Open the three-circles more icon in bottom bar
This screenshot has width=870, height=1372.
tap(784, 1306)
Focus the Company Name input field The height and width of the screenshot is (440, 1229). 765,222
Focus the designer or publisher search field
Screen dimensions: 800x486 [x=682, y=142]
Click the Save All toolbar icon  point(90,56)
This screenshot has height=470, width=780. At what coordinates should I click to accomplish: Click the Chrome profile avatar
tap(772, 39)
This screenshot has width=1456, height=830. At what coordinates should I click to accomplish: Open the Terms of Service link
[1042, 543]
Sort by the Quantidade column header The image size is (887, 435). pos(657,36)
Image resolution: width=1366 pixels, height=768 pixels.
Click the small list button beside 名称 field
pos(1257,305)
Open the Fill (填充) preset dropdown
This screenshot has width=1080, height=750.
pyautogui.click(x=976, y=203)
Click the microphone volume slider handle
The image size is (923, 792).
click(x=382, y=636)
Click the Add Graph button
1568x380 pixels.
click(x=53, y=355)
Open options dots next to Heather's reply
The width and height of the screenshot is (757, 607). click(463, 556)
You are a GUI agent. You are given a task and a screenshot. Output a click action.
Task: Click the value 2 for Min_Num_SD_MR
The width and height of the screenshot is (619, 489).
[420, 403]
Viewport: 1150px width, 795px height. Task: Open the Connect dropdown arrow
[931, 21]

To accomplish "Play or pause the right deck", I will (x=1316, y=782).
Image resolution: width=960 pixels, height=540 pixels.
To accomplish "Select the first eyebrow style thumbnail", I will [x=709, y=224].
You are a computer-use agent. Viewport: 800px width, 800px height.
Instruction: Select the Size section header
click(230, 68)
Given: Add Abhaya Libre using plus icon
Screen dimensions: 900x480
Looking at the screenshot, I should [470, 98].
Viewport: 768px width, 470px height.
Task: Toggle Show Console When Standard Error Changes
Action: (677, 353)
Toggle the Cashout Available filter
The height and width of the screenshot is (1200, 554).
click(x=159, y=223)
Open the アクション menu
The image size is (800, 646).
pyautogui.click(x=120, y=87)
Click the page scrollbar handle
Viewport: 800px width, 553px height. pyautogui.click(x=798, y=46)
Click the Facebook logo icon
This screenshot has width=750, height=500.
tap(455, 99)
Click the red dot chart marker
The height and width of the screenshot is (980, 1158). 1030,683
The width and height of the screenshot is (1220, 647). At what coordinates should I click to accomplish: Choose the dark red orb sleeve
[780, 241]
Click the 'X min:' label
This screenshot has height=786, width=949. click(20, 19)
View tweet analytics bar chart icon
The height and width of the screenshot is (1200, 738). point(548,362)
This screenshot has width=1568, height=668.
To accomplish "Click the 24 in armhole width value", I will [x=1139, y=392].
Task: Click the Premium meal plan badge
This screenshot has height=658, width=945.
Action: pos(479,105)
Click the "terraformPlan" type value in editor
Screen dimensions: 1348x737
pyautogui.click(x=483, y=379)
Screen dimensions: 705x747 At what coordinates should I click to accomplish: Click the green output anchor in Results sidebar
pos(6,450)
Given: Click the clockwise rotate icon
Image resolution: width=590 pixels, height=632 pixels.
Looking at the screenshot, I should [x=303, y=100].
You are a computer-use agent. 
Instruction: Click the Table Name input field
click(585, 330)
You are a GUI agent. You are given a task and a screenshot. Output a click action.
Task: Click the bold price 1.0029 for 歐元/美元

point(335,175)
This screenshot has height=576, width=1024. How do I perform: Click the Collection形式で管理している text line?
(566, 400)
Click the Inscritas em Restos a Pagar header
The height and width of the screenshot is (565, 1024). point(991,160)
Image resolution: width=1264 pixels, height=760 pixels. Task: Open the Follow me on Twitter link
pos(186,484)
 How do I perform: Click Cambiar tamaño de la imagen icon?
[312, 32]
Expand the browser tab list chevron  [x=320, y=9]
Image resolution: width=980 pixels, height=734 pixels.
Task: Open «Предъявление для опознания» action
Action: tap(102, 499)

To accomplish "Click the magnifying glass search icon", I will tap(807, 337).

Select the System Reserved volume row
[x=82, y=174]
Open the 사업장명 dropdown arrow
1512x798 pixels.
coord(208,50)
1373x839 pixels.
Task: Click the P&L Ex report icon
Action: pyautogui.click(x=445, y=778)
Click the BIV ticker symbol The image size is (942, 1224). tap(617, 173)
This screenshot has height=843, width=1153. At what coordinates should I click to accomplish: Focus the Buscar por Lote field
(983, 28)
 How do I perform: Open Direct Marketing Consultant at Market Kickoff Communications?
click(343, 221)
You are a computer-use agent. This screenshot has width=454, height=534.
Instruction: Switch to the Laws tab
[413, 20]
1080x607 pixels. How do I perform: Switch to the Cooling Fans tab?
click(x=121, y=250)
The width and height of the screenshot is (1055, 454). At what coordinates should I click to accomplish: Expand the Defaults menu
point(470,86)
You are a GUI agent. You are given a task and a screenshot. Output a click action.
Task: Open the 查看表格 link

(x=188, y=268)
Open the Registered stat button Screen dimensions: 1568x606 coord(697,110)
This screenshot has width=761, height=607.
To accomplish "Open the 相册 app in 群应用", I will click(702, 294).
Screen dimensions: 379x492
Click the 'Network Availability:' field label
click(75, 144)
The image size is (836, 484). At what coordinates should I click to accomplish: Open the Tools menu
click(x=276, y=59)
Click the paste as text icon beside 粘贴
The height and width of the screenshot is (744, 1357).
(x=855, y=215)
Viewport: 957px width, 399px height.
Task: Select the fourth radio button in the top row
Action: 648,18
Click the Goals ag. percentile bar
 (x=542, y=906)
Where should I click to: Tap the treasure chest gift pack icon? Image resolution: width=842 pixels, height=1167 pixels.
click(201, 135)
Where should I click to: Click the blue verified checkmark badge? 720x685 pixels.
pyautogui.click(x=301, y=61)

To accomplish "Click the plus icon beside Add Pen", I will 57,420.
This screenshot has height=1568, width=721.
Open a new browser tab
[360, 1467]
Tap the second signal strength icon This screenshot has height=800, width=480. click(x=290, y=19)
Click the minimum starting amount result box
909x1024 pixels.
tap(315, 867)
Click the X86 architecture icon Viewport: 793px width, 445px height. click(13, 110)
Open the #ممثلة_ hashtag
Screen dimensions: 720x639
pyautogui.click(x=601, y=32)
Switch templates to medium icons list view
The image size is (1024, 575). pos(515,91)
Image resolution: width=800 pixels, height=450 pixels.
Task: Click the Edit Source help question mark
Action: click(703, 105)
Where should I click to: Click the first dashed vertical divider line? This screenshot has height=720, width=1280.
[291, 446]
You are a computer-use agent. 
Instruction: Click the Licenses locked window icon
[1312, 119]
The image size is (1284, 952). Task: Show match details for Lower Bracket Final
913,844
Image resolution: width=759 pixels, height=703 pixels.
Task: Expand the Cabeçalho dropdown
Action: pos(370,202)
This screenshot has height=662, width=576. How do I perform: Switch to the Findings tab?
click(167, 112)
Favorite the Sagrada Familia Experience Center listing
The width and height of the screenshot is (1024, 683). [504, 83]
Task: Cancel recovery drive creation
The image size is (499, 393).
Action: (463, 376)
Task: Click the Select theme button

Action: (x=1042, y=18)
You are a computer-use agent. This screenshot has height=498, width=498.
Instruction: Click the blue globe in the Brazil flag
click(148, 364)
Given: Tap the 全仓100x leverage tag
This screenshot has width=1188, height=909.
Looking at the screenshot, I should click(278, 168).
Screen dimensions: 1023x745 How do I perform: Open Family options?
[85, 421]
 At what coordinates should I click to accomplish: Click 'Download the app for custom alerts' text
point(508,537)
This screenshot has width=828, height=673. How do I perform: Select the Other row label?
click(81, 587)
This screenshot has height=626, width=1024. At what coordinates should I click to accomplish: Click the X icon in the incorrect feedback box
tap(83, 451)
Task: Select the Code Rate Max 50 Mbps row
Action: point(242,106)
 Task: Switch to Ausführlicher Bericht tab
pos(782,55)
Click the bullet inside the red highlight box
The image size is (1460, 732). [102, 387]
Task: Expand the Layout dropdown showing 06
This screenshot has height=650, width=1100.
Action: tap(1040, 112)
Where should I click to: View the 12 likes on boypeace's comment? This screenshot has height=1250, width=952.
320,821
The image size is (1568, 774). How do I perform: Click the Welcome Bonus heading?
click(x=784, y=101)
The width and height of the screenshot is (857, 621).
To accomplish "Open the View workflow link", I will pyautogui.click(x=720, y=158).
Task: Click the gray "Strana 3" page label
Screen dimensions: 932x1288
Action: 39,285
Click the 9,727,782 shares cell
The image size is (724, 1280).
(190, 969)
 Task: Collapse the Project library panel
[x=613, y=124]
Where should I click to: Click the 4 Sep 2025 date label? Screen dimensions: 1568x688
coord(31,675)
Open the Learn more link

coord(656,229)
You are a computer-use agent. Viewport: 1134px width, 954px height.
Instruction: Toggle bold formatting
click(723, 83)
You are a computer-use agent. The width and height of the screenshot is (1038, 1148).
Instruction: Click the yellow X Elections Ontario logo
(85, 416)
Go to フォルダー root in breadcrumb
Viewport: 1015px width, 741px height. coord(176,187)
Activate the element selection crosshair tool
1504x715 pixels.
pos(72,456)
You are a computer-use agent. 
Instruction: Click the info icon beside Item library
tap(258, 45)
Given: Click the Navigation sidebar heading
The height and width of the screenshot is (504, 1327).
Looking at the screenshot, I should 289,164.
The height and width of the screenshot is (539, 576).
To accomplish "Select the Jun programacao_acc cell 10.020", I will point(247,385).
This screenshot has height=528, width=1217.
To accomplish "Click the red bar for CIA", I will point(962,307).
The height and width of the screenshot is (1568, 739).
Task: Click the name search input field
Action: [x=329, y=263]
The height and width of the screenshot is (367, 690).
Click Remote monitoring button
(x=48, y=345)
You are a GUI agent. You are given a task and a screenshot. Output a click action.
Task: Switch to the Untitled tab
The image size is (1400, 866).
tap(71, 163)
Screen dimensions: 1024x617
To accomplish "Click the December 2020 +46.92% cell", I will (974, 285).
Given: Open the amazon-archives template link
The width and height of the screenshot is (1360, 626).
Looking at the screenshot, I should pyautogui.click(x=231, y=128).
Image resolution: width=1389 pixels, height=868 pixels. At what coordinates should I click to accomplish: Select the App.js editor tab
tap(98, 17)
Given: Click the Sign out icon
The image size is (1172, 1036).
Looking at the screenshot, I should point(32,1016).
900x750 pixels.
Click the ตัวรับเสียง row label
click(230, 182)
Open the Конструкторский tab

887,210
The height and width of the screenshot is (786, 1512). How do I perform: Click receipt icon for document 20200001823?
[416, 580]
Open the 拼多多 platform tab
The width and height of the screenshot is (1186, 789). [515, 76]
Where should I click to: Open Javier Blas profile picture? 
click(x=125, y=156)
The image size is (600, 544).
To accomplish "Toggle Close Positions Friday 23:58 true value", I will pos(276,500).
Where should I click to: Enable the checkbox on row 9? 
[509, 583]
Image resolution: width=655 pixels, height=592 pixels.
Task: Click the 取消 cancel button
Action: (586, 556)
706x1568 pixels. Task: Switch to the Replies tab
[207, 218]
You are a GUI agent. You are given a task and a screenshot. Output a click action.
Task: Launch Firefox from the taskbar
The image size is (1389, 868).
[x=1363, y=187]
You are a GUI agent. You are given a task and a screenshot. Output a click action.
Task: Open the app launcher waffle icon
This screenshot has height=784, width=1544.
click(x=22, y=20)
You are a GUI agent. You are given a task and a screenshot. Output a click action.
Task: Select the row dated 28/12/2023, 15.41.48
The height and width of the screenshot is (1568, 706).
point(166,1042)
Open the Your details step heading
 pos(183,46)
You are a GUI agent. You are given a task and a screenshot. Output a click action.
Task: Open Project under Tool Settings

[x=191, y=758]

———

- [What the task requires] Copy out every line of the listing that contains the string "plus".

- [Solution]
Given: Add Abhaya Libre using plus icon
To accomplish "Click the plus icon beside Add Pen", I will 57,420.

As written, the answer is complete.